The story is not exactly whisper thin, and it's some very real stuff served up as a fluffy morality play. Sirk was a guy who knew his audience - we first studied him in the "women's pictures" unit in film school. But that audience is absolutely not just women, it just puts women front and center in their own stories.
Jane Wyman (Ms. Falconcrest herself) plays a middle-aged widow with two grown kids (well, college-aged) who is dealing with the nonsense of East Coast bougie social life, including husbands making passes at her (not cool, husbands). Wyman's best pal is, of course, Agnes Moorehead. Who looks fantastic by the way.*
Well, Rock Hudson shows up as her tree-guy, and the two get chatty, and I don't know if you've seen Rock Hudson, but that guy was not going to have trouble getting dates. Really, screw you and your surplus of handsome, Rock Hudson.
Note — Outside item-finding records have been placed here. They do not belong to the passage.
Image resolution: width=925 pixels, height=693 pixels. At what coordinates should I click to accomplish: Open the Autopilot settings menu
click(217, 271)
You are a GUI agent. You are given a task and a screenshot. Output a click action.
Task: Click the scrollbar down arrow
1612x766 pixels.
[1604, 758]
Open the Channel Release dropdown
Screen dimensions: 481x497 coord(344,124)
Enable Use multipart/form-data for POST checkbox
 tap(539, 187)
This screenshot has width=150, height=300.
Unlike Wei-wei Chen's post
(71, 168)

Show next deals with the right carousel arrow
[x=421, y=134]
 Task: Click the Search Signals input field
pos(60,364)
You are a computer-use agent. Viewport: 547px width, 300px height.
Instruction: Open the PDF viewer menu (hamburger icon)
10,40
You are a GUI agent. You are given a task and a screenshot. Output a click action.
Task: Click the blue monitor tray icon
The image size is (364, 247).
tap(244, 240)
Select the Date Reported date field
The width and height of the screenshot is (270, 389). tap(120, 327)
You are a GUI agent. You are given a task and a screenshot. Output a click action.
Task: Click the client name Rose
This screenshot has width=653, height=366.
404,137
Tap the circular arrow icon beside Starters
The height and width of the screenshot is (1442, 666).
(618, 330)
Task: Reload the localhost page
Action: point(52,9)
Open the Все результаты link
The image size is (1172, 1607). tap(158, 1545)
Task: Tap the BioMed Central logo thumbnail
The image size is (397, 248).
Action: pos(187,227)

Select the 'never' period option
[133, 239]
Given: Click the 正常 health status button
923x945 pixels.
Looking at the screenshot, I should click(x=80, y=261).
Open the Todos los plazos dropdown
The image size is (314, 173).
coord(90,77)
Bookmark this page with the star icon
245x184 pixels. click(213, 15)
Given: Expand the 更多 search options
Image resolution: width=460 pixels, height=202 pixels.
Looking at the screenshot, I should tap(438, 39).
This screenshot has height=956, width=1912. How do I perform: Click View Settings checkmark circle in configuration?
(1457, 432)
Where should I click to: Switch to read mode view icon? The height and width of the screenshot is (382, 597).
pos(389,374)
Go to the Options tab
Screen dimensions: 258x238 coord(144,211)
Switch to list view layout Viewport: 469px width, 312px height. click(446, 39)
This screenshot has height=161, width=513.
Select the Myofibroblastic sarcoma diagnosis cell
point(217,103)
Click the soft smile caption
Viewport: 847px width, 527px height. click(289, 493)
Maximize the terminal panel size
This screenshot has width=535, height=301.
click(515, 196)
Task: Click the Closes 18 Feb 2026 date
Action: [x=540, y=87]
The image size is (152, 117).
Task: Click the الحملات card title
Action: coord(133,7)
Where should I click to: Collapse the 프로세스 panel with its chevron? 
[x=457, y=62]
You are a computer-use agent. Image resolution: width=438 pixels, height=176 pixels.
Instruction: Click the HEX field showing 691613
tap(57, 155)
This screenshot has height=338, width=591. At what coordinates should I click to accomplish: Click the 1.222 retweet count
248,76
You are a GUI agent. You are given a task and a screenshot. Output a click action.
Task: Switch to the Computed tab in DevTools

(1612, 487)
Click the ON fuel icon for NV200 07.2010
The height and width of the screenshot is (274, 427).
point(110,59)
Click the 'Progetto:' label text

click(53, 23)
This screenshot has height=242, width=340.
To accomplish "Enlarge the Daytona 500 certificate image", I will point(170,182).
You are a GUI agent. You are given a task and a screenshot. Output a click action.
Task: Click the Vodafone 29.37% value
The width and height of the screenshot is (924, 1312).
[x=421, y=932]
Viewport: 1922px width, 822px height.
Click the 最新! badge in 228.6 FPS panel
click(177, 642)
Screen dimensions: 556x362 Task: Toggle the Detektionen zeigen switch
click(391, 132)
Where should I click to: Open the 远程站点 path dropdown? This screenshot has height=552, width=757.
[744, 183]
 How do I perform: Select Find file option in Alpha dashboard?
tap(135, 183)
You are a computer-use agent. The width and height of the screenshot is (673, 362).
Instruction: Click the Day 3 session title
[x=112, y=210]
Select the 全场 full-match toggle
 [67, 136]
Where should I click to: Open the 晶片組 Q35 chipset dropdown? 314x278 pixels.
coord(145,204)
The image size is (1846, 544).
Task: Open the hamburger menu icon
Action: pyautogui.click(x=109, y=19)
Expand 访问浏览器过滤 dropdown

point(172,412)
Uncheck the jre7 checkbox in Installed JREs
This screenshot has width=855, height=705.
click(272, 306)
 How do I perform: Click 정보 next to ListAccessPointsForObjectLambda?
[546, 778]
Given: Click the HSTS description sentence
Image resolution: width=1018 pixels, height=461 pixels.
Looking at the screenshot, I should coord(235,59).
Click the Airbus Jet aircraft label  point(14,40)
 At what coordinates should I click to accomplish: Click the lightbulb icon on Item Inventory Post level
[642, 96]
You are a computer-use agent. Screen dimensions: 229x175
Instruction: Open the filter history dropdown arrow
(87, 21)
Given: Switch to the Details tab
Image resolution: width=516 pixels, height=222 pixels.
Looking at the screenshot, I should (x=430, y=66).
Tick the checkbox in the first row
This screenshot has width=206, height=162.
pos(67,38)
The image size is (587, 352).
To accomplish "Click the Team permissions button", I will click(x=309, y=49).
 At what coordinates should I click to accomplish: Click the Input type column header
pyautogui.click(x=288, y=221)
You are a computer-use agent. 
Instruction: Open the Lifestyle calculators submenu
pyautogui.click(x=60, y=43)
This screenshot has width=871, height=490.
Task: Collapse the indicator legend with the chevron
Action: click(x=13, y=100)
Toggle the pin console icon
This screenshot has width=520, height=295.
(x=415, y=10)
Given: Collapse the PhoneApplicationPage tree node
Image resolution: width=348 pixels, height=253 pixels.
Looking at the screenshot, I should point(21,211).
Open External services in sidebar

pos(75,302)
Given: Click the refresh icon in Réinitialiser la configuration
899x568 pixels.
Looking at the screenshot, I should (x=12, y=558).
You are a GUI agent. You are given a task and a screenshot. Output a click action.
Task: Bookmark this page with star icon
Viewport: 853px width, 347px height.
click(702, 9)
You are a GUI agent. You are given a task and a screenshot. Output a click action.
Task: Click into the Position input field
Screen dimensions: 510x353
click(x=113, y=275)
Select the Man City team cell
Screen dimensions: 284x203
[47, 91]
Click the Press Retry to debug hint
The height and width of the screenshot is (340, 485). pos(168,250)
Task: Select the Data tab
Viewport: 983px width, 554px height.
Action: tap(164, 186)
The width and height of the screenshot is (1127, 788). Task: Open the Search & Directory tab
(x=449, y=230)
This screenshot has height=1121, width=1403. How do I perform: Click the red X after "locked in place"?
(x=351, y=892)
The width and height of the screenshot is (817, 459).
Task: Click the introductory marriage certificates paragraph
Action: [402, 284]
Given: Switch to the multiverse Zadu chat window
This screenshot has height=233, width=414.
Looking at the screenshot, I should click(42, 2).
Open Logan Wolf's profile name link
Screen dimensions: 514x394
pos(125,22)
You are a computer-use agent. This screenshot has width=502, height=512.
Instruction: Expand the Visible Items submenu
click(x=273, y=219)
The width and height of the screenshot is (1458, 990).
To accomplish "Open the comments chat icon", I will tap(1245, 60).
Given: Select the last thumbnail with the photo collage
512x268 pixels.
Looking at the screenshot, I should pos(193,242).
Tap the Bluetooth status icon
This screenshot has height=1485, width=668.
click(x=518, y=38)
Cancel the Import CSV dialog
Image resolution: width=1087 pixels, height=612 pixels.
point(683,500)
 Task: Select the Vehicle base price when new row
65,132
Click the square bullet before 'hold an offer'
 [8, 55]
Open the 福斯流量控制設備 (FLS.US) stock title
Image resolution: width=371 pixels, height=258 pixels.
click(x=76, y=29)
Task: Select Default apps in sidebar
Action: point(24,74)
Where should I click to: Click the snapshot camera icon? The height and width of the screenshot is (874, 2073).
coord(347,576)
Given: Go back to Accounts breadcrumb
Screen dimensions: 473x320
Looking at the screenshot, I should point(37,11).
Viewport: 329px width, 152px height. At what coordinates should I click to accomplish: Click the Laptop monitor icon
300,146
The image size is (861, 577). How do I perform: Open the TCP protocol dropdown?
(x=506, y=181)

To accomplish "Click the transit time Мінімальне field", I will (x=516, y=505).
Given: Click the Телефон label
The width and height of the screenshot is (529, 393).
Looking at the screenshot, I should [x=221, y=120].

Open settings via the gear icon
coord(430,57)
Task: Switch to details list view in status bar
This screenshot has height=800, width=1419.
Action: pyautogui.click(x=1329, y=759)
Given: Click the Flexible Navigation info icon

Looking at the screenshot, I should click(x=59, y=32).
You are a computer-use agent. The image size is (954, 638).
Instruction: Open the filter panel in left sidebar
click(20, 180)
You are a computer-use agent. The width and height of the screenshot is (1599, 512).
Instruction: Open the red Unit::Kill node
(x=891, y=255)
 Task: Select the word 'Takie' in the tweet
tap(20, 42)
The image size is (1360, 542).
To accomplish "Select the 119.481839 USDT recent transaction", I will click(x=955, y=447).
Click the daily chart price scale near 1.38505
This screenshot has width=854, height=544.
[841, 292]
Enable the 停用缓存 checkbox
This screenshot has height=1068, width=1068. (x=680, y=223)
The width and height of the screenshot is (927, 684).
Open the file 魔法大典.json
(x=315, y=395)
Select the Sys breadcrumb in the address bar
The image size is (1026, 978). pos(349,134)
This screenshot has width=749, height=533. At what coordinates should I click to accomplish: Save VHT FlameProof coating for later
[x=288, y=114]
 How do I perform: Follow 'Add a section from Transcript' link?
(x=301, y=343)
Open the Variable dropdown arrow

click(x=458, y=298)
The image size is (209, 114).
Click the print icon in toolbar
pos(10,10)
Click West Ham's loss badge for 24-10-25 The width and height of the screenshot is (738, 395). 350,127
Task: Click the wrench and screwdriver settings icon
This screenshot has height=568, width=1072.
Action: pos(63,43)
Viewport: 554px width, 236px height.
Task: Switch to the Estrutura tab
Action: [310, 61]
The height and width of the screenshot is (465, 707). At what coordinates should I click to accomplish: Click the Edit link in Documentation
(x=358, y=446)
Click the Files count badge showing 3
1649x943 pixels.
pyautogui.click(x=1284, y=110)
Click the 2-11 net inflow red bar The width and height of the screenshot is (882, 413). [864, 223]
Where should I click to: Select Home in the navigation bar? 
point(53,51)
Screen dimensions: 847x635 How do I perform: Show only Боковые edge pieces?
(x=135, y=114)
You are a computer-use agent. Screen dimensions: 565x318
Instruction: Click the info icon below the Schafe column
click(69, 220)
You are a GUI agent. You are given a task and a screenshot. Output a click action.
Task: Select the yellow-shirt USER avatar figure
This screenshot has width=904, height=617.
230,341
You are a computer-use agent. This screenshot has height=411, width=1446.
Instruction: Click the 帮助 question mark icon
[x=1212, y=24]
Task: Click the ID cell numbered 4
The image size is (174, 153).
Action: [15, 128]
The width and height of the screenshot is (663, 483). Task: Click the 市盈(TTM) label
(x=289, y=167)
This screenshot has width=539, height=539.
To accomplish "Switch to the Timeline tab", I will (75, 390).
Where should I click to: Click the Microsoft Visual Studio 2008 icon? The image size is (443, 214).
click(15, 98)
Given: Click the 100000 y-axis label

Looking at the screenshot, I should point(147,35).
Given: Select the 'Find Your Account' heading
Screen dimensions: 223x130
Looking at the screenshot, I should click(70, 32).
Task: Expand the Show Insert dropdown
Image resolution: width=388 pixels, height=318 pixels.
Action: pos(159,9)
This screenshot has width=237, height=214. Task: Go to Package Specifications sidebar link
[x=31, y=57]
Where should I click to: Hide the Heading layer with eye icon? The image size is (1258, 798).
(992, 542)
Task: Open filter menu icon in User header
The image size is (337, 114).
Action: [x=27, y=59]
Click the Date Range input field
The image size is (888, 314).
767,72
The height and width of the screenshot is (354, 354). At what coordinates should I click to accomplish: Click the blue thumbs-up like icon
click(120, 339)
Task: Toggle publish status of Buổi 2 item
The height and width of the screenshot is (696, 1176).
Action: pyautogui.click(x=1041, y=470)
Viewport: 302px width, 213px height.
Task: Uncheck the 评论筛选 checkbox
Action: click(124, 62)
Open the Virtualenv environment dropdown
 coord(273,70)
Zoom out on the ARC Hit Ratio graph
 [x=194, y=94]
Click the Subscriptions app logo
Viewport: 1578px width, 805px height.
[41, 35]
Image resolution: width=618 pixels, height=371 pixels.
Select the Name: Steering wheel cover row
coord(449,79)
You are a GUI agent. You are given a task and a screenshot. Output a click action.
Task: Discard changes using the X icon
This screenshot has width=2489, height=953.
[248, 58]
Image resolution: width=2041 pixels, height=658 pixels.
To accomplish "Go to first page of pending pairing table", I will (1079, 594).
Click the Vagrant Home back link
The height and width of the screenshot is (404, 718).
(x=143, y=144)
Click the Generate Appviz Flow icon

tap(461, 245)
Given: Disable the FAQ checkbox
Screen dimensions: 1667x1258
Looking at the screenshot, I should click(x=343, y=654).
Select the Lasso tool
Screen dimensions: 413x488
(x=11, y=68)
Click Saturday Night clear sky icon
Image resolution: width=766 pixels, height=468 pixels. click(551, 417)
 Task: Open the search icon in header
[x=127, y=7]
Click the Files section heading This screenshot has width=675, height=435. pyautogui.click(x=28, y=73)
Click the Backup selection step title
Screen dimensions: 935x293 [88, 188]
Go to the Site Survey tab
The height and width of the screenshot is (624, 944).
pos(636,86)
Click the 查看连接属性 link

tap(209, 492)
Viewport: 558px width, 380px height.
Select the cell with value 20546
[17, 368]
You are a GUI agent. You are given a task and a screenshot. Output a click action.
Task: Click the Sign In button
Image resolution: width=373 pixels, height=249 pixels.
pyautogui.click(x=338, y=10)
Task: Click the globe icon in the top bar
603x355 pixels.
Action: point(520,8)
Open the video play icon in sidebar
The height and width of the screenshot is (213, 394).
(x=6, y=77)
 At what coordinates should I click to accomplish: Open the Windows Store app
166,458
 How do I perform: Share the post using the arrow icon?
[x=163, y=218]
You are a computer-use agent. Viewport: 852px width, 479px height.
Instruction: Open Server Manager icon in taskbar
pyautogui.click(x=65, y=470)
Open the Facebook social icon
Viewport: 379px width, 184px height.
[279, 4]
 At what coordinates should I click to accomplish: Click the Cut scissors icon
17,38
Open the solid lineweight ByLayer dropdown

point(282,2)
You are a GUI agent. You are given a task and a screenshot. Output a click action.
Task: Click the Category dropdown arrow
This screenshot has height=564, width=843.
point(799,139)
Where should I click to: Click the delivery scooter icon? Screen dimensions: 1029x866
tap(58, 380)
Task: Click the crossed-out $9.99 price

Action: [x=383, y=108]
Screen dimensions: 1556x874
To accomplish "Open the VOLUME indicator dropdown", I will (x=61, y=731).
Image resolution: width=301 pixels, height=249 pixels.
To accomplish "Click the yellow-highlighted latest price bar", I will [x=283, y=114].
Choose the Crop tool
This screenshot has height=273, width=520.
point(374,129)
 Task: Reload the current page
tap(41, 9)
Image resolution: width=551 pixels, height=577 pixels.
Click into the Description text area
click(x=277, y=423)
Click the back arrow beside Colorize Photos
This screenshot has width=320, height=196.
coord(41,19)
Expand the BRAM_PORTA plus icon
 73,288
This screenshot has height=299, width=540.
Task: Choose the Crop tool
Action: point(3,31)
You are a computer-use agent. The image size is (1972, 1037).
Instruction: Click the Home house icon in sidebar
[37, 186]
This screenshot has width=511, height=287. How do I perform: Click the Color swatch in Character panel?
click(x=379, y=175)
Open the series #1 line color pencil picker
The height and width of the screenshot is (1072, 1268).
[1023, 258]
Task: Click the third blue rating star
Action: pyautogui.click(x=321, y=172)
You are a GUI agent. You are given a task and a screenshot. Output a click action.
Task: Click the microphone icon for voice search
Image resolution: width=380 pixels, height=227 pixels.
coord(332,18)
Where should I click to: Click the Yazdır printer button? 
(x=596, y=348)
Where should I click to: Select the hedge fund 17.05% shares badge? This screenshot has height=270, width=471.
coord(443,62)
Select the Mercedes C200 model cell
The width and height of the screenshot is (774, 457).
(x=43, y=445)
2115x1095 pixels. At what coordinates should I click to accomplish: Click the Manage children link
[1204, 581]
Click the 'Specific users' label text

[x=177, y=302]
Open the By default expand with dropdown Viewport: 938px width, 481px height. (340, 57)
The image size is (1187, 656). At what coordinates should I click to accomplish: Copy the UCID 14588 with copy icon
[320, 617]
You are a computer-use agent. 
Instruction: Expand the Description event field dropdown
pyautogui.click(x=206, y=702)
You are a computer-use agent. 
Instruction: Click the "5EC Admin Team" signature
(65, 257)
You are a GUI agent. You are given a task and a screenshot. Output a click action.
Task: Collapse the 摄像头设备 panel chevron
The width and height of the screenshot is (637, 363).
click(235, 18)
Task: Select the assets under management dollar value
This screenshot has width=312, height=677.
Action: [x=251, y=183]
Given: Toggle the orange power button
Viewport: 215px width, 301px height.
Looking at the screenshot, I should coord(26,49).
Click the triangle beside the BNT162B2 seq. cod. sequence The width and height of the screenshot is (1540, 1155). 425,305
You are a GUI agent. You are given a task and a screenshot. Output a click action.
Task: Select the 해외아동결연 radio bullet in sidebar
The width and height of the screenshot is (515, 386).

Anyhoo... he's sort of a man of the woods, clean-cut beatnik with cool friends who know how to cook. Just a few years too old to give Ginsberg and the gang a place to crash. Off screen, Wyman and Rock smash, I guess. And everything looks gorgeous everywhere they go. With, like, a fucking deer showing up and prancing around.
Needless to say, the Yankee blue bloods are scandalized by Wyman's dude, and the kids don't like it.
You could absolutely remake this movie now with the same impact. People being dicks about your significant other is a tale old enough to get a song about it by Angela Lansbury. But sometimes Rock Hudson shows up and he wants to whisk Jane Wyman off her feat, and who is Jane Wyman to say no to that? These are universal stories, man.
Obviously not my usual faire, but I watched Sirk's Imitation of Life like 25 years ago, thought it was great, and have wanted to eventually watch this one ever since. It did not disappoint.
Even if you don't care to watch it all that hard, just put it on and be amazed at the technicolor and cinematography.
*if I traveled back in time and wound up producing movies, I would absolutely make a movie with Eve Arden and Agnes Moorehead where they were co-leads and both wound up as romantic champions. It is a damn crime that these two were always a second banana.